Typically, I ask for a table in the dining area overlooking Commander’s tree-covered courtyard because I feel more like a ‘local’ there and enjoy sitting at eye-level with the big, gnarly branches of the Southern oak that stretches over it. The chairs are cushioned and tables are arranged with plenty of room between for the jazz trios that play during brunch (one usually cruises downstairs while a second plays upstairs) to maneuver their instruments, including a stand-up bass, between to play requests. Every now and then, diners are coaxed into a joining a ‘second line’to wave their napkins as they wind through the dining room.
The menu is extensive and all of it tasty. I tend to order the breakfast entrees, rather than the luncheon selections, whenever we go but had the pecan-crusted gulf fish this year instead of my favorite Cochon de Lait Eggs Benedict. Of course you must order a ‘starter’ to begin–the turtle soup is always popular as is the gumbo but I usually opt for a seasonal salad, quite often topped with fresh, local strawberries. I always save room for dessert because Commander’s creole bread pudding soufflé with whiskey cream sauce is not to be missed! It’s a once a year splurge that I’m not willing to pass up. And to drink, a Bloody Mary or Mimosa followed by chicory coffee for those, unlike me, who consume coffee.

Brief A:
Answer these questions from the passage on brunch at Commander's:
(i) What kind of tree stretches over the courtyard?
(ii) Which instrument do the jazz trios have to maneuver between the tables?
(iii) What sauce comes with the creole bread pudding soufflé?
Brief B:
Translate this sentence from the passage on brunch at Commander's into Spanish: "The menu is extensive and all of it tasty."
Brief C:
Revise the passage on brunch at Commander's, starting with "The menu is" and going on through "who consume coffee.". Replace "gumbo" with "jambalaya".

Data provided:
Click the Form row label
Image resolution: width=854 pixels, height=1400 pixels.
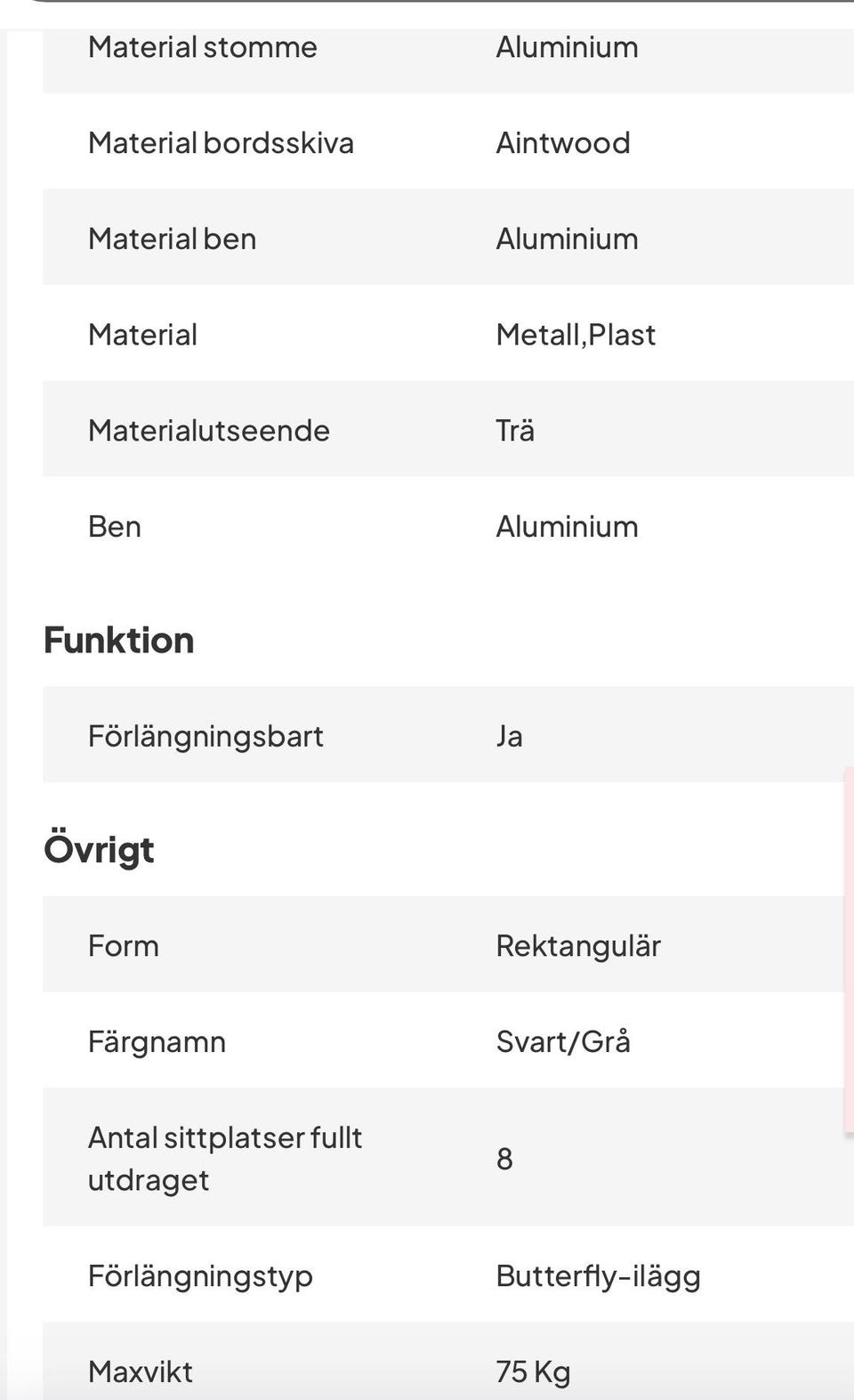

Task answer A:
(i) A Southern oak.
(ii) A stand-up bass.
(iii) Whiskey cream sauce.

Task answer B:
El menú es extenso y todo es sabroso.

Task answer C:
The menu is extensive and all of it tasty. I tend to order the breakfast entrees, rather than the luncheon selections, whenever we go but had the pecan-crusted gulf fish this year instead of my favorite Cochon de Lait Eggs Benedict. Of course you must order a ‘starter’ to begin–the turtle soup is always popular as is the jambalaya but I usually opt for a seasonal salad, quite often topped with fresh, local strawberries. I always save room for dessert because Commander’s creole bread pudding soufflé with whiskey cream sauce is not to be missed! It’s a once a year splurge that I’m not willing to pass up. And to drink, a Bloody Mary or Mimosa followed by chicory coffee for those, unlike me, who consume coffee.